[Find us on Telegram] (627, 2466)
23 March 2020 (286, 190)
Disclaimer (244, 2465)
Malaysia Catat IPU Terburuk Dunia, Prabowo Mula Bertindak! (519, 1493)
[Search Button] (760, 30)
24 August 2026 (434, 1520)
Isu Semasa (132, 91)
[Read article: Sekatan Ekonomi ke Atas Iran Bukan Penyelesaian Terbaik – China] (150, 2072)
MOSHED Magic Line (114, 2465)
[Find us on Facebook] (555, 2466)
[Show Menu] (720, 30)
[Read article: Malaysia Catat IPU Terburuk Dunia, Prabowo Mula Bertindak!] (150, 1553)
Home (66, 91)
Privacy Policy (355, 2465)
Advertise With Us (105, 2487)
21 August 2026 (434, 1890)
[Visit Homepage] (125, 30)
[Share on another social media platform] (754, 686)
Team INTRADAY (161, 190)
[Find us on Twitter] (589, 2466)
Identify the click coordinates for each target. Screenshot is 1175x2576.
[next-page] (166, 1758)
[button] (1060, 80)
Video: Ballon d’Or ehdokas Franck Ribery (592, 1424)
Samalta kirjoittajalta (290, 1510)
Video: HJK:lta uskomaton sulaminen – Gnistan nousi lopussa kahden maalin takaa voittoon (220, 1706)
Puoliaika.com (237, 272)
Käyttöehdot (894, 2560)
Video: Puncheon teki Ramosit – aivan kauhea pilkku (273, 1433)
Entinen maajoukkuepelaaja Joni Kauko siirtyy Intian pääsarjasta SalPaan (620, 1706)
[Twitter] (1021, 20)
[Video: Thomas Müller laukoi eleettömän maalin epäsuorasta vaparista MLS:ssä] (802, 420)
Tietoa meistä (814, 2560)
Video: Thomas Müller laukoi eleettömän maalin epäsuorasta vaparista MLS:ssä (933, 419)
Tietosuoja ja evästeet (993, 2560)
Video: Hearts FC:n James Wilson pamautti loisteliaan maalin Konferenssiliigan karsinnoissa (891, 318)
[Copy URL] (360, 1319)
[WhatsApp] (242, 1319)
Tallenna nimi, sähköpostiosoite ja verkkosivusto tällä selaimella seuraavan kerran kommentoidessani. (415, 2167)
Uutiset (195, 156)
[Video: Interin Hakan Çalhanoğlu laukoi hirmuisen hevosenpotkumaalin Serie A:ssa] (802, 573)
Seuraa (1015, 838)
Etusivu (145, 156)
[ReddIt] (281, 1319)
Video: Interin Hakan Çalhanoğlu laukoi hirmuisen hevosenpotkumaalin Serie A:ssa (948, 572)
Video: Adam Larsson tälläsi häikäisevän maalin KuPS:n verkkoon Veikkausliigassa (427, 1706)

# # #

Required action: A precise copy of the whole listing is the expected answer.

Output for this exercise:
[Find us on Telegram] (627, 2466)
23 March 2020 (286, 190)
Disclaimer (244, 2465)
Malaysia Catat IPU Terburuk Dunia, Prabowo Mula Bertindak! (519, 1493)
[Search Button] (760, 30)
24 August 2026 (434, 1520)
Isu Semasa (132, 91)
[Read article: Sekatan Ekonomi ke Atas Iran Bukan Penyelesaian Terbaik – China] (150, 2072)
MOSHED Magic Line (114, 2465)
[Find us on Facebook] (555, 2466)
[Show Menu] (720, 30)
[Read article: Malaysia Catat IPU Terburuk Dunia, Prabowo Mula Bertindak!] (150, 1553)
Home (66, 91)
Privacy Policy (355, 2465)
Advertise With Us (105, 2487)
21 August 2026 (434, 1890)
[Visit Homepage] (125, 30)
[Share on another social media platform] (754, 686)
Team INTRADAY (161, 190)
[Find us on Twitter] (589, 2466)
Identify the click coordinates for each target. Screenshot is 1175x2576.
[next-page] (166, 1758)
[button] (1060, 80)
Video: Ballon d’Or ehdokas Franck Ribery (592, 1424)
Samalta kirjoittajalta (290, 1510)
Video: HJK:lta uskomaton sulaminen – Gnistan nousi lopussa kahden maalin takaa voittoon (220, 1706)
Puoliaika.com (237, 272)
Käyttöehdot (894, 2560)
Video: Puncheon teki Ramosit – aivan kauhea pilkku (273, 1433)
Entinen maajoukkuepelaaja Joni Kauko siirtyy Intian pääsarjasta SalPaan (620, 1706)
[Twitter] (1021, 20)
[Video: Thomas Müller laukoi eleettömän maalin epäsuorasta vaparista MLS:ssä] (802, 420)
Tietoa meistä (814, 2560)
Video: Thomas Müller laukoi eleettömän maalin epäsuorasta vaparista MLS:ssä (933, 419)
Tietosuoja ja evästeet (993, 2560)
Video: Hearts FC:n James Wilson pamautti loisteliaan maalin Konferenssiliigan karsinnoissa (891, 318)
[Copy URL] (360, 1319)
[WhatsApp] (242, 1319)
Tallenna nimi, sähköpostiosoite ja verkkosivusto tällä selaimella seuraavan kerran kommentoidessani. (415, 2167)
Uutiset (195, 156)
[Video: Interin Hakan Çalhanoğlu laukoi hirmuisen hevosenpotkumaalin Serie A:ssa] (802, 573)
Seuraa (1015, 838)
Etusivu (145, 156)
[ReddIt] (281, 1319)
Video: Interin Hakan Çalhanoğlu laukoi hirmuisen hevosenpotkumaalin Serie A:ssa (948, 572)
Video: Adam Larsson tälläsi häikäisevän maalin KuPS:n verkkoon Veikkausliigassa (427, 1706)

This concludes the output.